High fructose corn syrup also is in more food products than you suspect, from ketchup and salad dressings to crackers and cereals. Protect yourself and your family by reading all labels on processed foods.
I read the labels and still chose the item with HFCS this time, reasoning that if I’m going to let my kids and their friends eat crap, let’s just get it all done in one fell swoop and go with what’s cheaper.
The Doritos I didn’t even debate. They’re just terrible nutritionally and there was no other “healthier” option right beside those at the store.

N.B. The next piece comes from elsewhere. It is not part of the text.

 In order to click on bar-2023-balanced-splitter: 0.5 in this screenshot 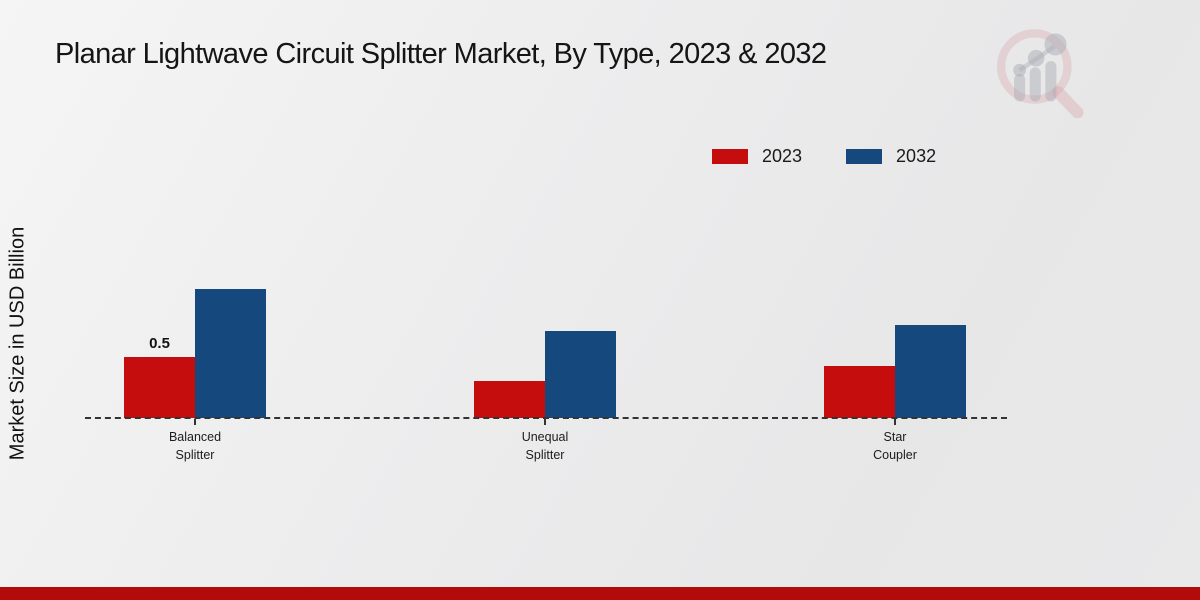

But given at least two choices of cream soda, I was in limbo.
The six-pack of IBC cream soda – with HFCS – cost $3.99. Comparatively, the four-pack of Jones, with the cane sugar, cost $4.99. At an allocation of two bottles per party-goer, I was spending $8 for the IBC, or $15 for the Jones. (Raise your hand if, once having given up the healthy ship, you would have bought a two-liter of the high-fructose corn syrup cream soda for $1.89 and called it a day? That stupidly didn’t occur to me until later.)
Later, I felt twinges of guilt as I watched my son and his friends drink what I had bought. I wish I had chosen the one laden with cane sugar and allocated only one per partygoer. I even had circled back around to the soda aisle and repeated my dance with the cream soda again before heading to the checkout.
Worn out, in the end I simply caved.
So now I’m back to my “Do Not Buy at All” stance, no matter the price. If the cream soda with cane sugar doesn’t fit my budget, I will buy less, or none at all.
It’s time for me to stop dancing in the aisles.
Question: Have you given up high-fructose corn syrup? How hard has it been to do that? Where do you find it hardest to avoid?